DOCUMENT EXTRACT
## Begin

So far so good. She then went on to suggest that maybe Japan should ease up on the restrictive language requirements for potential incomers, which is less clear-cut but still generally unobjectionable. Then, clearly bored with making sense, she suggested that any old idiot could enter the caring professions provided they could muster an appropriately sweet and gormless smile and that the rise of the Islamic State proves apartheid was the right thing for South Africa. I paraphrase, but really not by much.

Well done Ayako.

Ms Sono is apparently a successful author, but then so is Dan Brown. However, until fairly recently she was also an invited member of a governmental panel on education reform. People were thus unhappy with her views as expressed, and she in turn professed herself shocked -- shocked! -- that anyone could have misinterpreted her words as support for apartheid; apparently she just really likes Chinatown. Here’s piece that with a politely brutal clarity exposes her original article for the unmitigated and incoherent horseshit it is, but I really have little interest in detailing all the ways her response made things worse, not better. We’ve been here so many times before. So, so many times.

## End

REQUIRED TASKS
1) In the opinion piece about Ms Sono, what did she belong to until fairly recently?
2) Reproduce the opinion piece word for word from "So far so good." up to and including "Well done Ayako.".

DATASET EXTRACT
## Begin

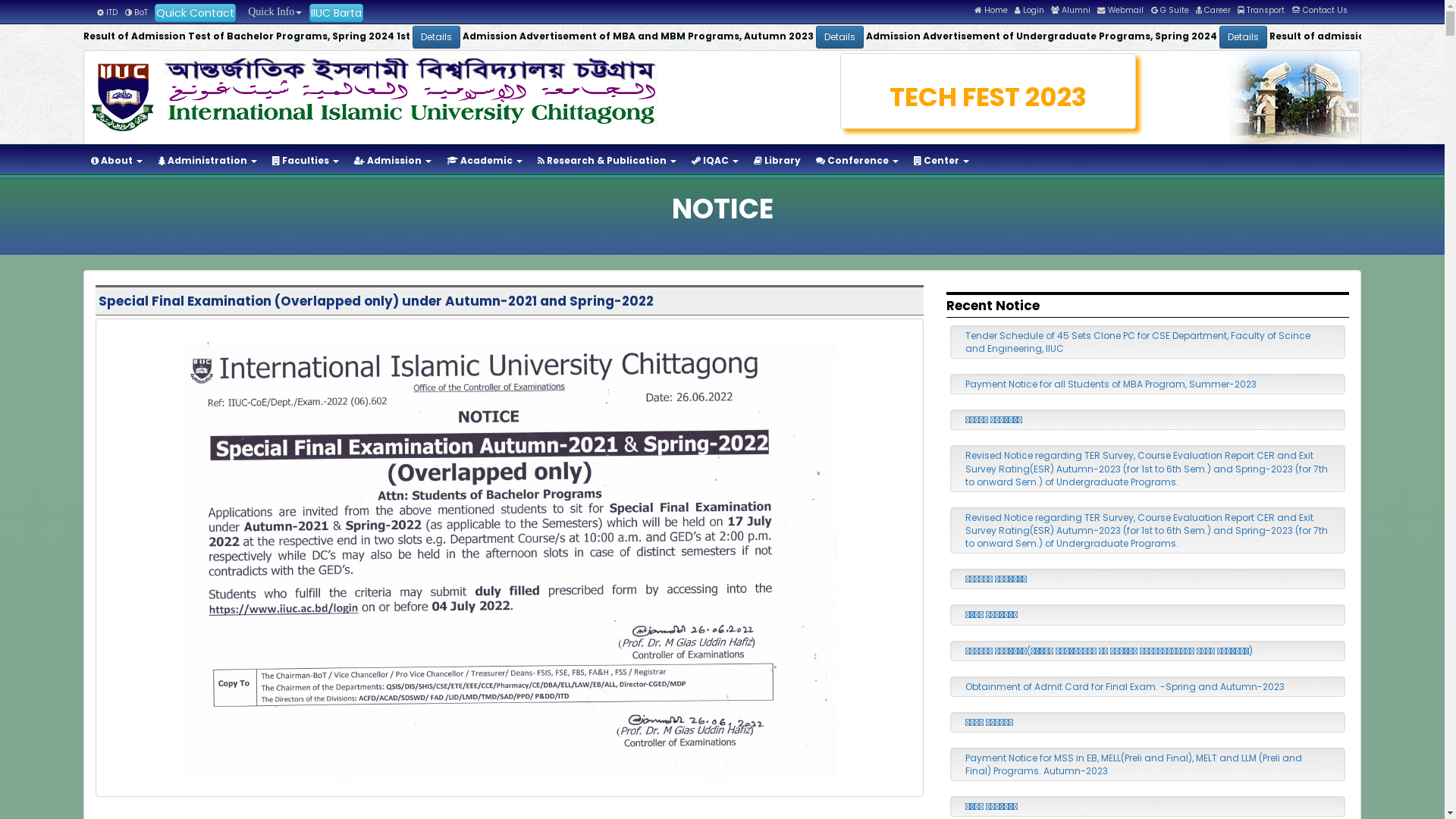 Image resolution: width=1456 pixels, height=819 pixels. I want to click on 'IIUC Barta', so click(335, 12).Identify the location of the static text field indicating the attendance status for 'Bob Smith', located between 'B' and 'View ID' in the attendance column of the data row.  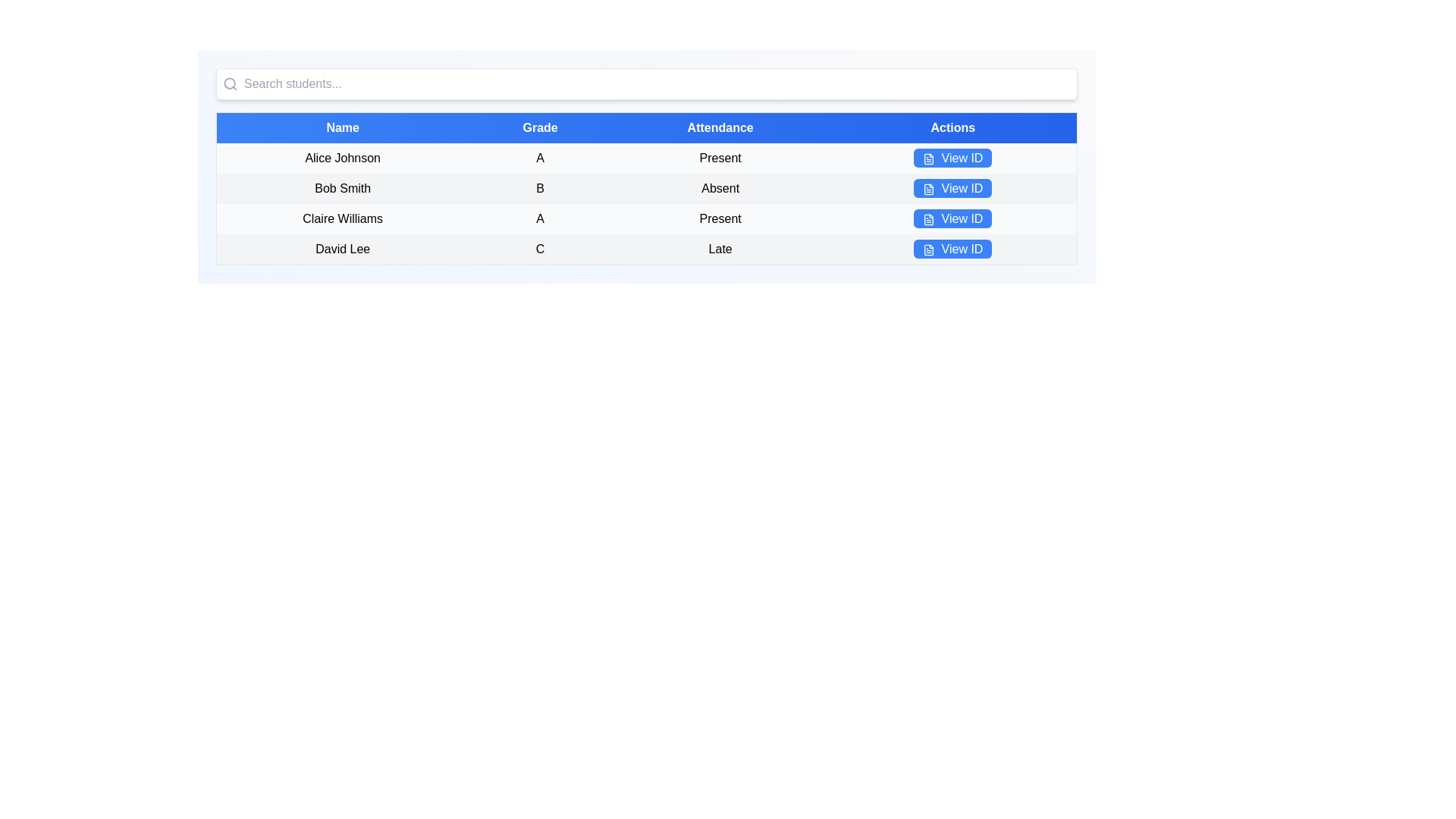
(720, 188).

## End

SOLUTIONS
1) She was an invited member of a governmental panel on education reform.

2)
So far so good. She then went on to suggest that maybe Japan should ease up on the restrictive language requirements for potential incomers, which is less clear-cut but still generally unobjectionable. Then, clearly bored with making sense, she suggested that any old idiot could enter the caring professions provided they could muster an appropriately sweet and gormless smile and that the rise of the Islamic State proves apartheid was the right thing for South Africa. I paraphrase, but really not by much.

Well done Ayako.